From: Skybuck Flying on
Hello,

Suppose I write x86 code like so:

bt eax, 0
adc [edx], 0

bt eax, 1
adc [edx + 4], 0

bt eax, 2
adc [edx + 8], 0

The bt (bit test) instruction sets the carry flag if the bit position is
set, otherwise the carry flag is cleared.
The adc instruction adds the carry flag.

Then this instruction pair is repeated multiple times as shown above.
(Slightly altered by an offset: +4, +8, etc)

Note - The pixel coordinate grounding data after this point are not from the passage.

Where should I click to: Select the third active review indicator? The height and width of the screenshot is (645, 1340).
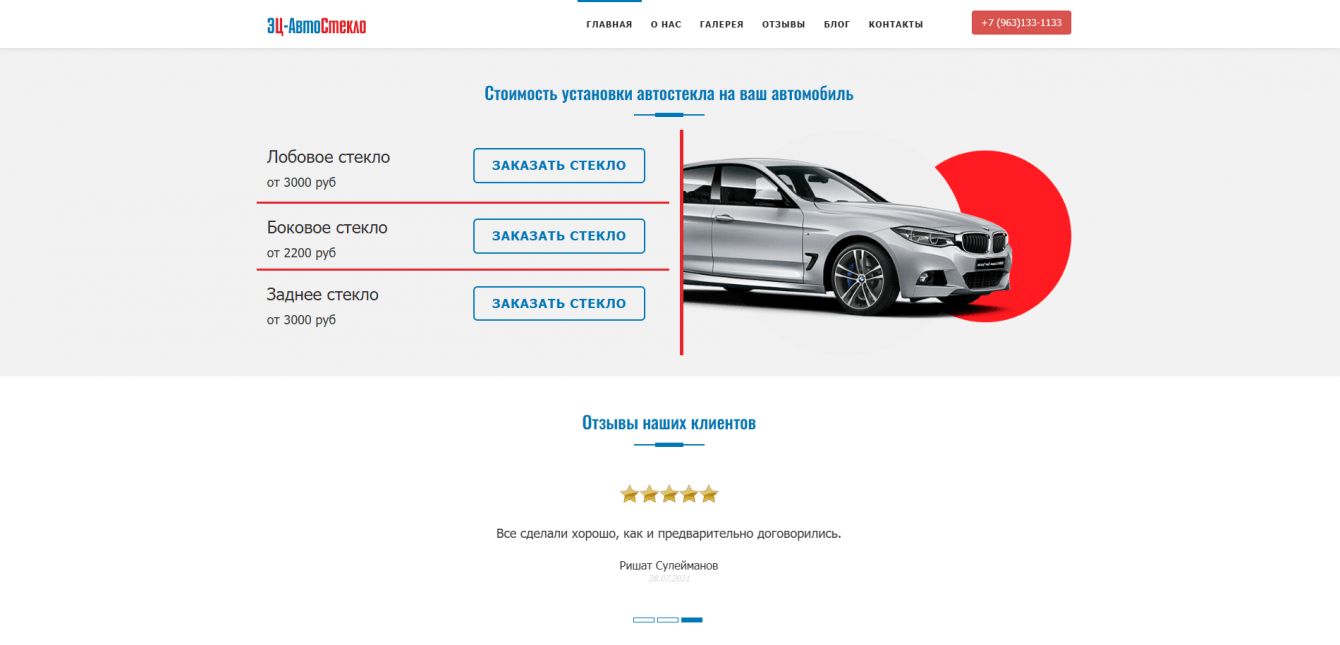coord(692,620)
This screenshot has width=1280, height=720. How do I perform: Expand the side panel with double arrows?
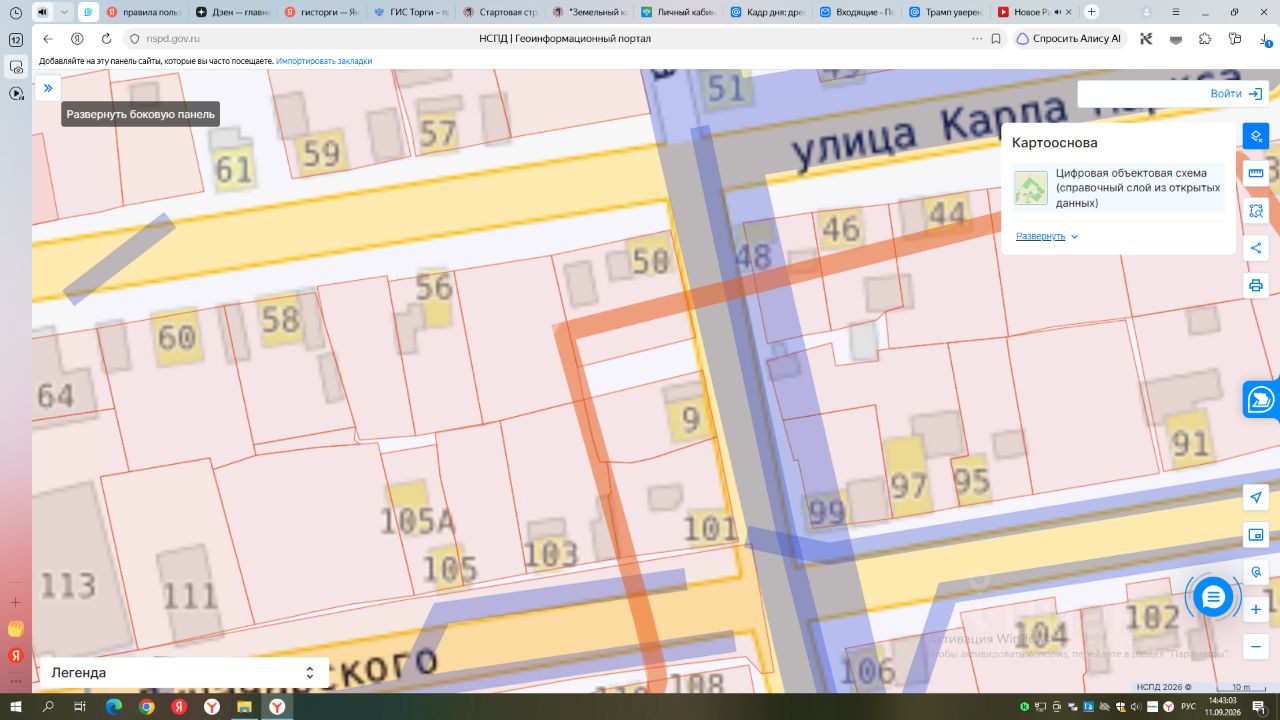pyautogui.click(x=48, y=88)
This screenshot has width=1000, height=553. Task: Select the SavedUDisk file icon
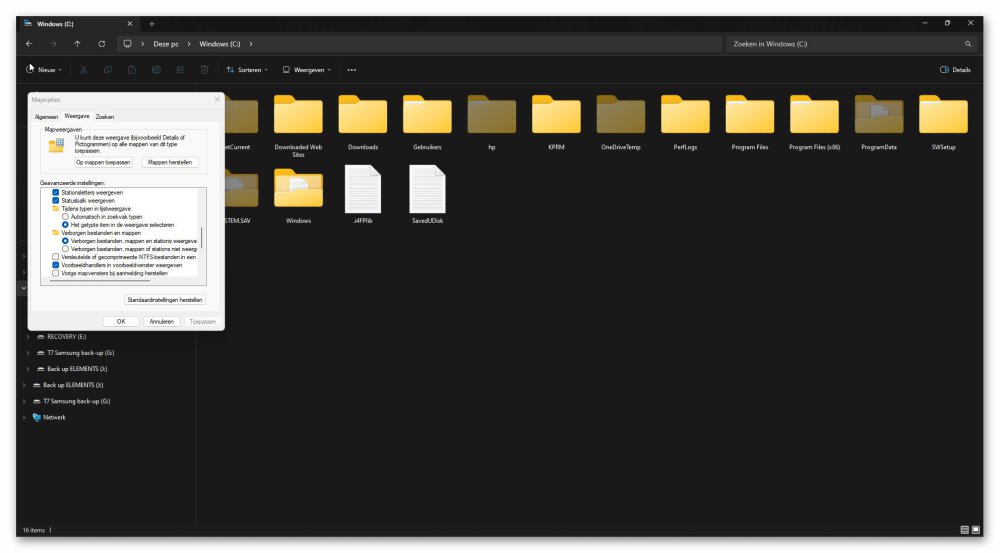pyautogui.click(x=427, y=189)
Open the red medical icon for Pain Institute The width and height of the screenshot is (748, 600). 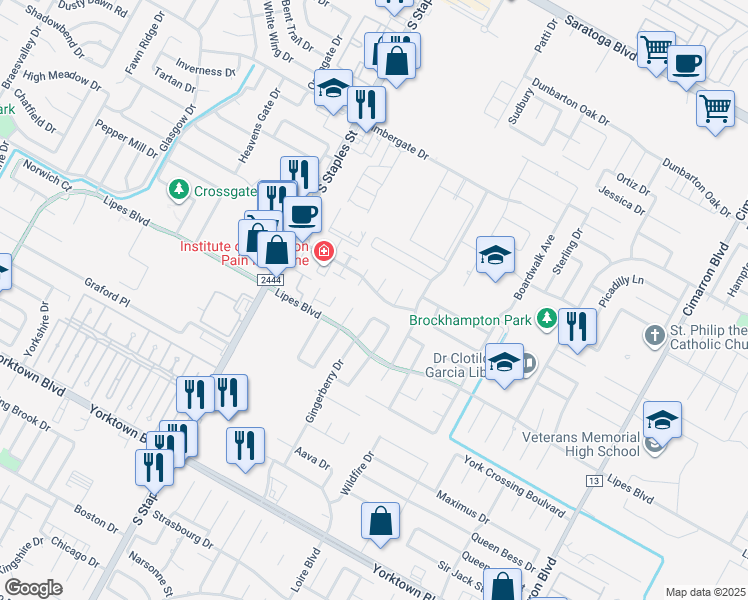324,250
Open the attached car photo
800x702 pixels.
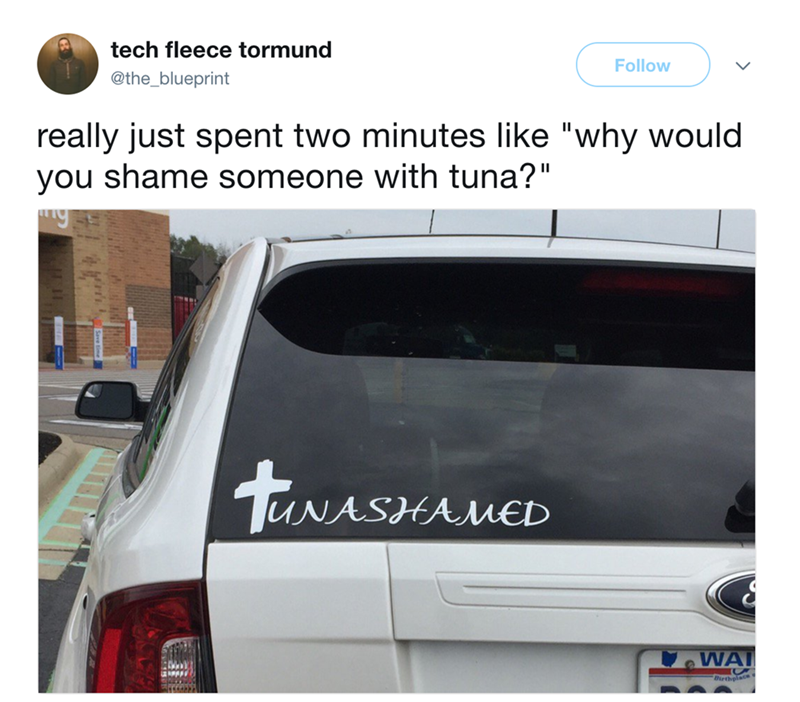(397, 451)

I read about how cpu's can execute multiple integer instructions at the same
time, which makes me wonder.

Do cpu's nowadays have multiple carry flags underneath ? I would think so...
otherwise how can they possible execute multiple integer instructions ?

So my question is:

Can the instructions above be executed in parallel/at the same time ?

Bye,
Skybuck.


From: MitchAlsup on
On May 4, 8:54 am, "Skybuck Flying" <BloodySh...(a)hotmail.com> wrote:
> I read about how cpu's can execute multiple integer instructions at the same
> time, which makes me wonder.
>
> Do cpu's nowadays have multiple carry flags underneath ? I would think so....
> otherwise how can they possible execute multiple integer instructions ?

Todays CPUs obey restricted data-flow semantics. Thus, the ADC
instruction is dependent upon the BT instruction, and is scheduled
after that instruction executes. EFLAG fields are forwarded just like
any other register.

Athlon and Opteron manage EFLAGs as 3 independent fields, C, O, and
ZAPS, to give maximum flexibility to avoid conmdition code
dependencies that are not actually necessary. I believe that Intel
CPUs manage EFLAGs as 2 independent registers but this is not a firm
belief, and tehey have more implementations to consider.

Secondarily, Athlon and Opteron can have several EFLAGs manipulations
in flight simultaneously, just like several manipulations of EAX can
be in flight simultaneously. The write-back logic at the end of the
pipe puts all this stuff back into the EFLAGs rregister we know and
love.
From: Robert Redelmeier on
In alt.lang.asm Skybuck Flying <BloodyShame(a)hotmail.com> wrote in part:
> Do cpu's nowadays have multiple carry flags underneath ? I
> would think so... otherwise how can they possible execute
> multiple integer instructions ?

Yes, AFAIK the modern CPUs do register renaming on flags.
Otherwise, as you point out, parallelism stalls.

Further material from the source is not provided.